With the advent of the modern and technological era, people’s living quality improves continuously. It is not strange to hear that they demand even higher living standards. The young people, however, do not only want to be wealthy and famous, but they feel they deserve it. That is why the term ‘ME’ generation has arisen recently. Being an international city, Hong Kong is not immune to this phenomenon. Therefore, I am writing to express my views towards this issue.
First and foremost, why are the youngsters in Hong Kong armed with an attitude of entitlement? It is because parenting has changed dramatically. Nowadays, most of the families are more prosperous and have a decent living. Gone are the days when the families have to work very hard to earn a living. They tend to give everything they own to their only sons and daughters, hoping that they do not have to be as exhausted as they did. They demand less from their loved ones and give more than what they should have. Children are then not that thankful due to the constant exposure to a relaxing, wealthy and comfortable environment. In their eyes, it is taken for granted that they should get plentiful things from people around them. In a word, parents fail to nurture the children a ‘positive’ view of their future but only reinforce their entitlement mindsets.
There is plenty of evidence to show that teenagers in Hong Kong are more self-centered then before. First of all, they possess narcissism and have high self-esteem. It seems to them ‘likes’ and ‘followers’ are the panacea for them to be happy, incredibly happy. They feel extremely good if people praise them or have positive comments on them. On the contrary, if they receive negative views, they will be sad, immensely sad. They think that they deserve the likes from anyone else. However, if things go not as planned, they will suffer huge grievances.
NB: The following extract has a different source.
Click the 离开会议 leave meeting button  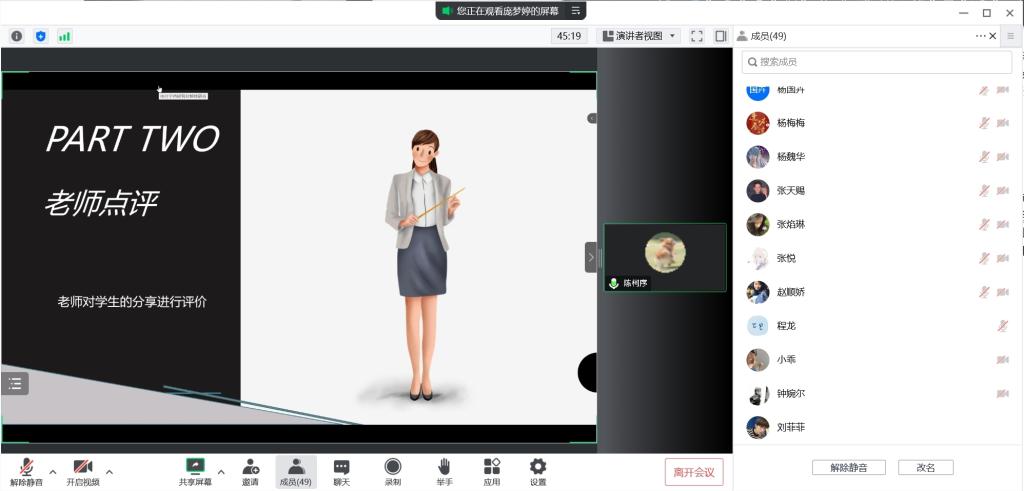pyautogui.click(x=694, y=472)
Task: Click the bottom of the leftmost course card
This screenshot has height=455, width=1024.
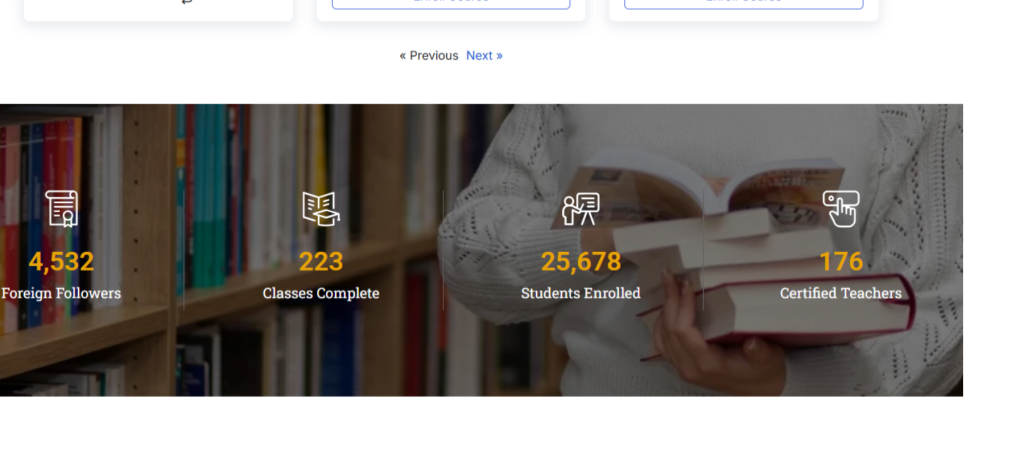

Apart from their poor mentality, they appear to shun hard work. Their entitlement thinking takes its toll on them again. ‘I deserve a good academic result or a decent salary, but I am not going to sacrifice my personal life to achieve this’. Unlike their predecessors, they are lazy and irresponsible. Not only do they make little efforts on completing their duties, but they also blame others when things happen out of control. When they cannot finish their job duties well, they claim that their bosses have given a wrong order. When they cannot score good grades, they say their teachers did not nurture them well. No wonder why there are mounting frustrations and grumblings from the employers and the education sector.
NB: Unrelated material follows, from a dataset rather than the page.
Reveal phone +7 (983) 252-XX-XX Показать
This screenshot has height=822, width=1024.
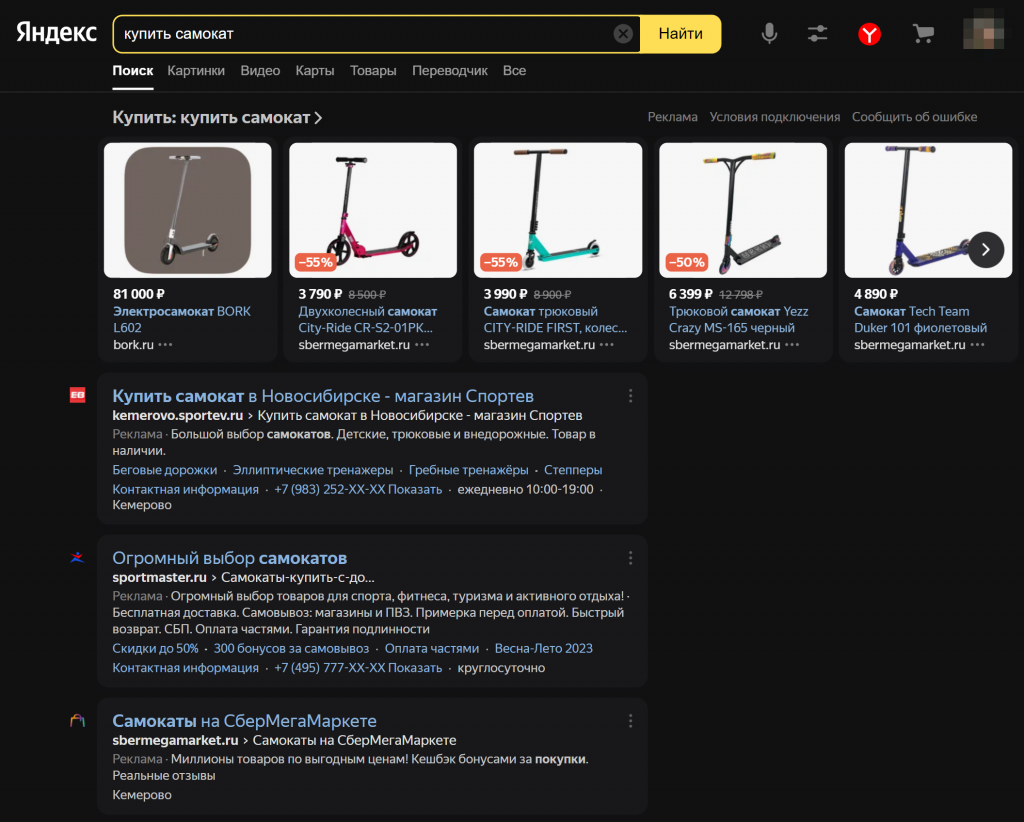(358, 489)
Living in the ‘ME generation’, teenagers are always saying ‘ME’,’ME’ and ‘ME’. They lack the sense of gratefulness for what they gain, but are full of grievances for what they cannot get. It is absolutely detrimental for their well-beings. What could be done to prevent the situation from deteriorating?
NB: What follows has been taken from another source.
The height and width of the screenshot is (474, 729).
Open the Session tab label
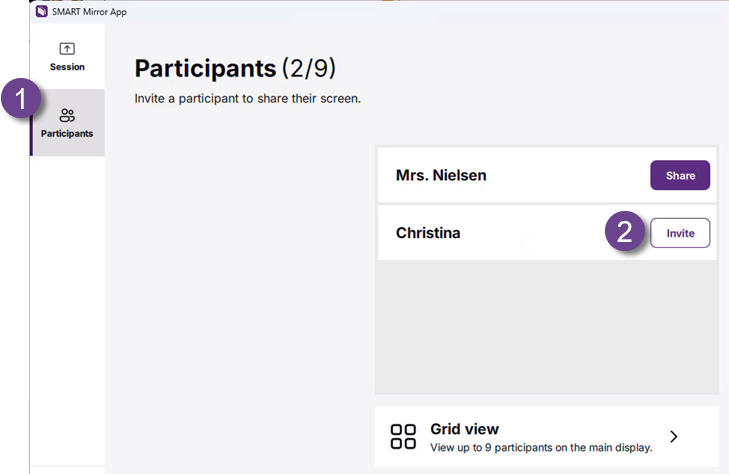point(67,67)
To commence with, parents should rethink on their way of nurturing their kids in a bid to let them grow healthily. They should no longer act like ‘helicopters’, always hovering above their beloved kids. Instead, leaving them alone sometimes can pave the way for their independence and emotional strength. What they should really do is to communicate with them and give them support ONLY when necessary. Only by doing so can they give opportunities to their loved ones to walk out from their comfort zones. Therefore, youngsters can realize that what they have are not for granted and develop a sense of thankfulness and empathy.
All in all, ‘ME’ generation is definitely not an honor nor a praise. It is hoped that the next generation can learn to be humble and respect others by the concerted efforts of all the parties in our city.